Unsplash / William Iven

The Dow Jones Industrial Average swung 1000 points on Friday and, by the end of the day, its value had increased enough to bring the Dow out of “market correction,” a term that describes when an index or market decreases at least 10 percent from a recent record trading high, generally as a means to constrain stocks from becoming overvalued.

This follows both the Dow and the Standard and Poor 500 both officially entering into market corrections twice this week, while the Nasdaq was just a few tenths of a percentage point — 9.7 percent — from entering into correction as well. Two weeks ago on January 26, the Dow had reached a record high, closing at 26,616 marks.

The Dow Jones reflects the overall stock prices of the performance of 30 large publicly listed companies, divided by the “Dow divisor”, a figure that takes into account stock splits, spinoffs, and other factors that would affect structure.

Is a Market Correction a Big Deal?

Market corrections signify that a decrease is more serious than just a temporary dip in prices — but despite what the onslaught of news coverage this week would suggest, market corrections are actually normal. After all, what goes up, must come down.

Market corrections are not, in and of themselves, a huge cause for concern. They typically occur between every 12 to 24 months, but the stock market has been mostly on the rise since March 2009, after the 2008 financial crisis. In fact, the last market correction took place in February 2016, with 2017 being a remarkably stable year for the market. This means that a market correction was probably overdue, although investors may have become used to a seemingly new normal of market stability.

Besides, they don’t typically last long. John Prestbo at MarketWatch says that, according to his research, the average correction, a 13.3 percent decrease, lasts just 71.6 trading days, or about 14 calendar weeks.

What Contributes to a Market Correction?

Market corrections happen for a number of different reasons, and can be both unpredictable and not necessarily predictive of wider economic trends. This week’s volatility is partially the result of the latest jobs report in the United States, released February 2, which confirmed that wages are rising and that unemployment is low. This is great for the economy overall, but in the world of Wall Street, its raises fears of inflation. That in turn raises concerns that the Federal Reserve will increase interest rates to fight inflation.

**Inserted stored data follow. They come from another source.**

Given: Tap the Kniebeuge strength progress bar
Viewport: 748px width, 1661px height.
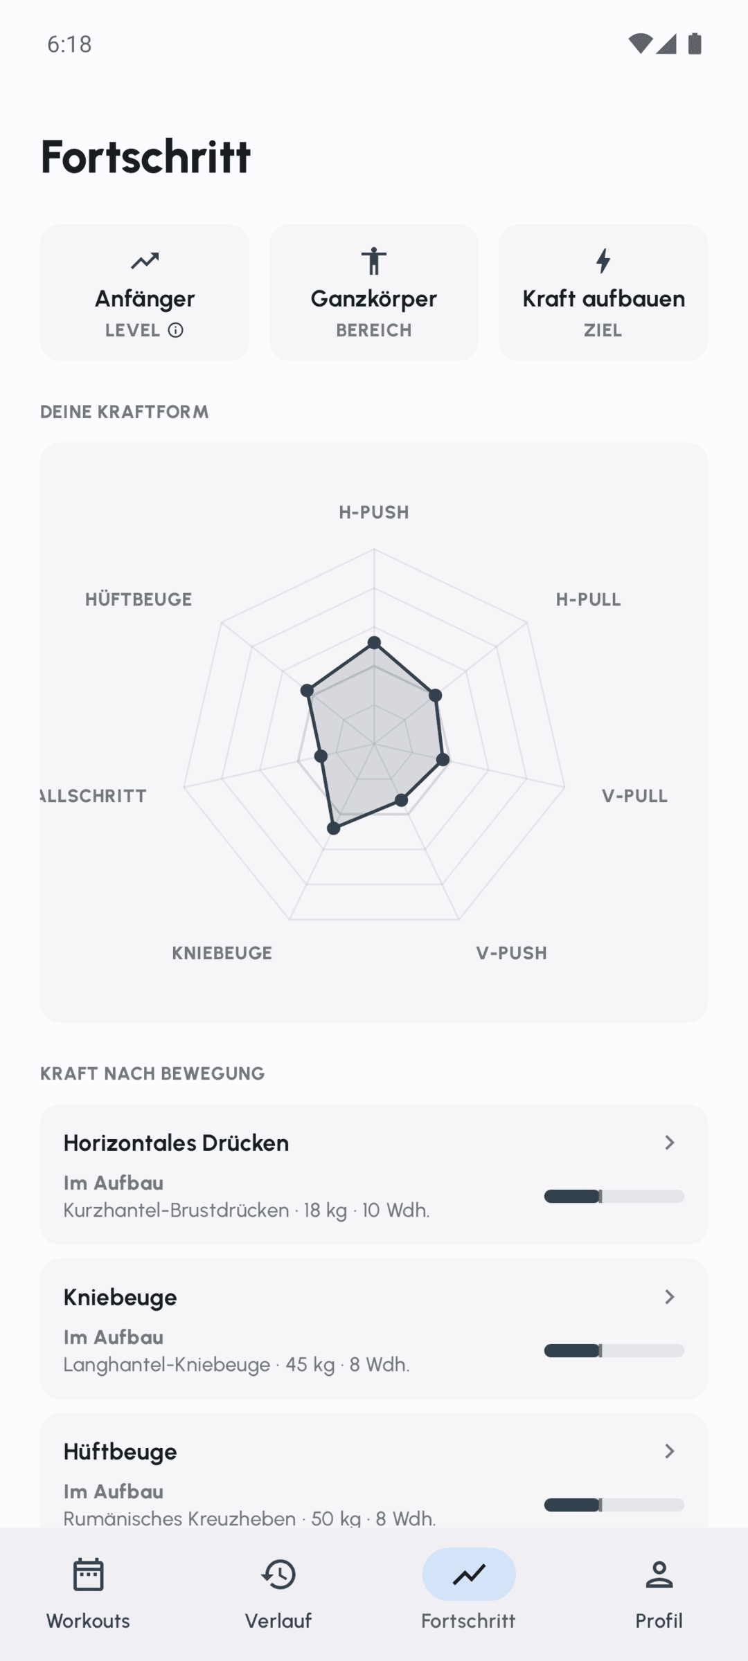Looking at the screenshot, I should (x=614, y=1350).
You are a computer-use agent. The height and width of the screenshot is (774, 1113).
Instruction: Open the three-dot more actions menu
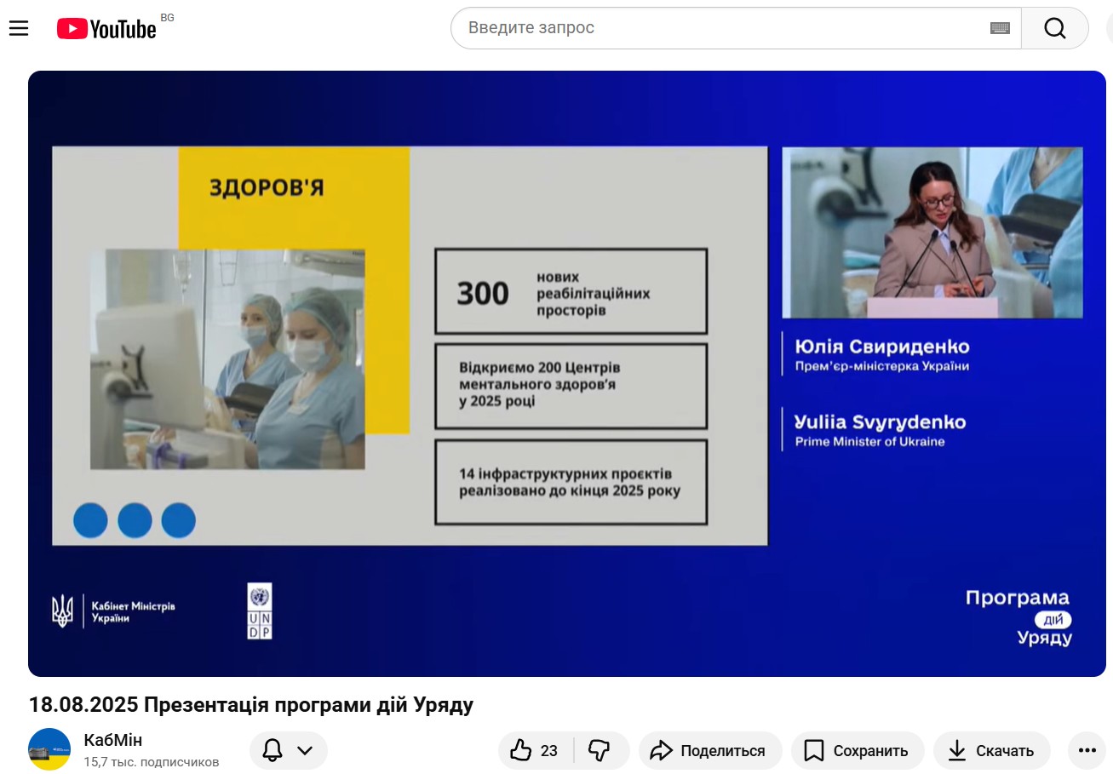(x=1087, y=750)
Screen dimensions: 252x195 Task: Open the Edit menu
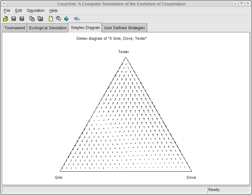pyautogui.click(x=18, y=10)
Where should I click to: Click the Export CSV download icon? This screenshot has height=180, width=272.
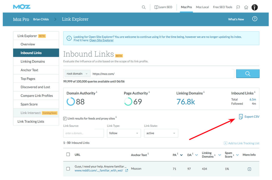(x=241, y=117)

And this did, in fact, happen, in the U.K. On Thursday, the Bank of England announced that it would be increasing interest rates, which contributed to the drop in trading prices.

Where Does This Leave Us?

What’s next? In all likelihood, the market will recover within the next four months. It may not return to quite the highs or the stability that we’ve gotten used to, but that might be a good thing, as it might mean less speculation.

And besides, the reason that the stock market is falling is actually because the U.S. economy is strong. Ironically, the correction is kind of the product of a good thing.